Lastly, you need constant conditions. The workers in your pile work best under mild conditions, not too hot, not too cold, not too wet, not too dry. So a covered bin that retains some heat, but is not exposed to full sun is perfect. That said, if you have a big garden an open pile will work just fine if you place it under the shelter of some trees for example or behind a shed.
Some tips, if it is too wet, sludgy or it starts to smell bad, add more brown matter to absorb it. If it is too dry or doesn’t seem to do anything, you can add compost accelerators. One example is a compost tea made from fermented comfrey and/or nettle leaves. Another quick way is to deposit some urine, which is high in nitrogen and pathogen-free, so safe for your compost and a great way to return some nutrients you extracted through the food from your garden if you do not have a compost toilet.

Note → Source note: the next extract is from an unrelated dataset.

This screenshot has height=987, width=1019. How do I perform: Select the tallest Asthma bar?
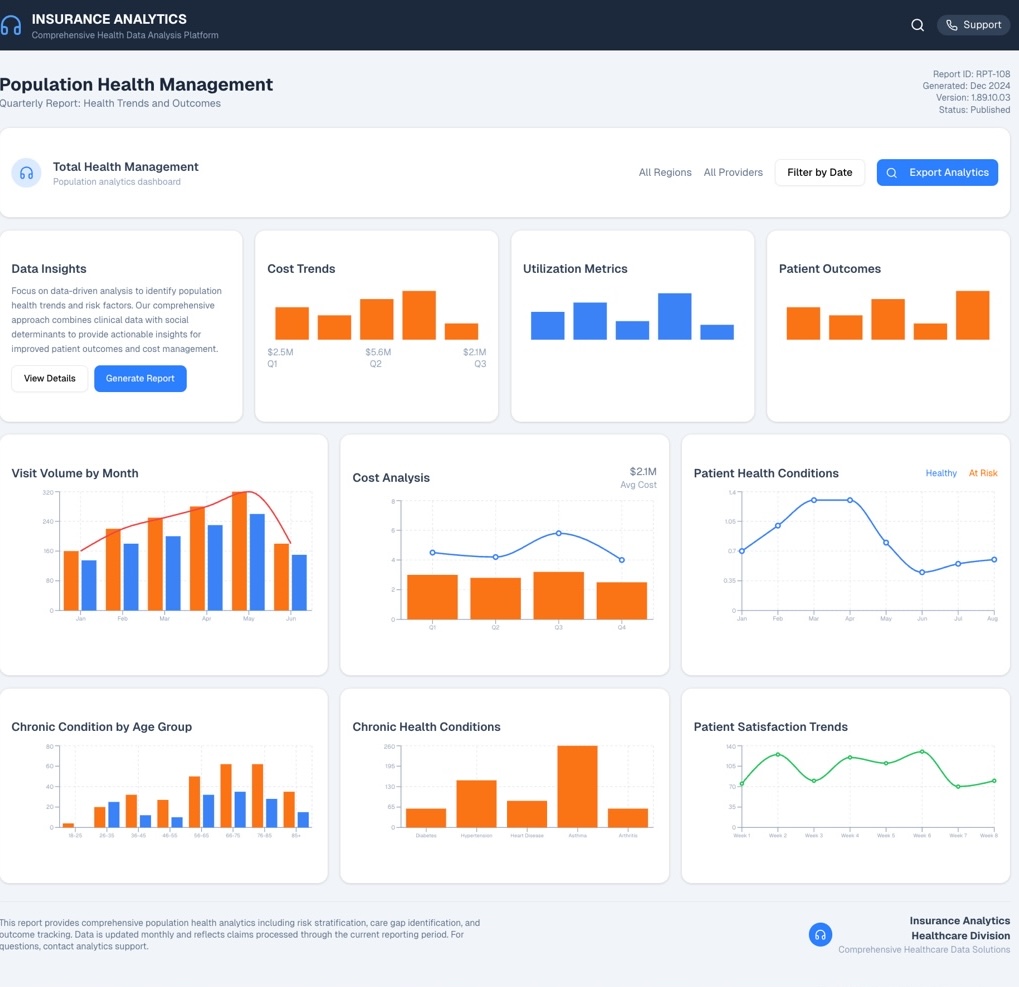[577, 786]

I started off with one Dalek style plastic compost bin on our balcony. I’ve been told several times that those are not optimal because they inhibit the flow of oxygen, the opening makes it difficult to turn the compost and they don’t keep the heat from the composting process very well. However, we had it in an east-facing spot near the house with just morning sun to warm it up, propped up on a pallet with a special base for a hard surface that had air holes in it, and it worked fine for us. When we moved after a year we had good compost from it. We mainly mixed cardboard and paper packaging with the contents of our bokashi in it, which probably helped as well, as that is already fermented so easy to break down. Later on, we inherited two more of these plastic bins with the house, but as I wanted to move them more central to the garden where I also had more space, I decided to build a bigger one. I am also a big believer that beautiful spaces make us happier and are more inviting to spend time in, so I try to make every new addition to my garden something that I like. I am really happy with how these turned out and by using reclaimed pallet wood and parts of an old free wardrobe they only cost me £10 for the hinges and screws.

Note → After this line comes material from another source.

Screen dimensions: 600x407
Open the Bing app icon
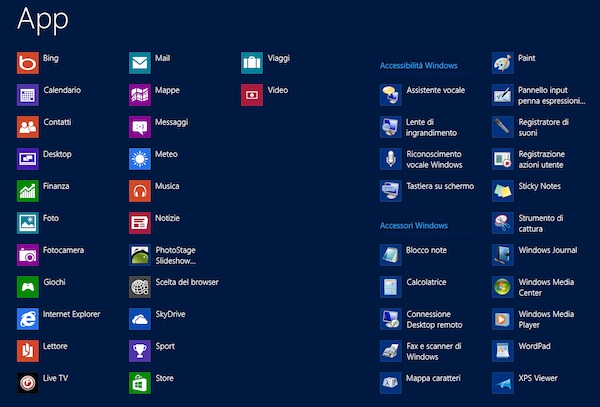[x=28, y=63]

If you have a lot of compostable waste at the same time you can opt for hot composting by layering green and brown in a bay or pile of anything over 1m2. You then turn it daily, up to weekly which allows the centre of the pile to heat up and grow fungi and bacteria to thrive. You could then create compost in a matter of weeks, compared to cold composting which takes months up to years. This is also a preferred method if you have a compost toilet as at 60 Celcius it kills off any pathogens present.
I have also seen hotbin compost bins for people who are limited in space and want to make compost quickly. They cost a bit more but are supposed to work really well allowing you to build heat without the need for a big pile.

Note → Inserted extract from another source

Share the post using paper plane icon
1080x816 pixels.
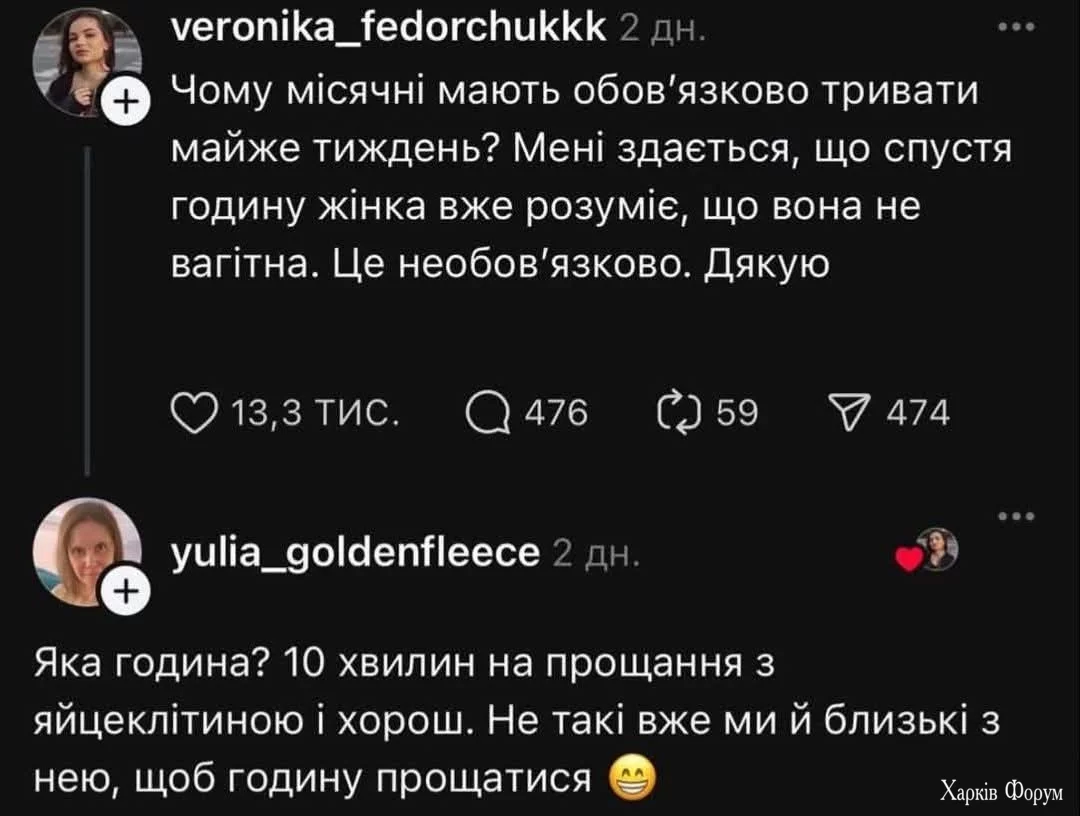(846, 412)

If you have chickens you could include them in your composting process. I love the idea of the three shallow bay system in the chicken zone. I really liked the explanation in this video from edibleacres who create fresh compost weekly. You add fresh kitchen scraps to the first bay where your chickens can peck and scratch away, turning the decomposing scraps and mixing in their manure as they go. You move it to the second bay where it’s already starting to decompose and as it’s turned insects and sprouted seeds are exposed to the chickens. Then in the last bay, there are no visible scraps left and with the addition of the manure, it heats up and decomposes fully to become readily usable compost.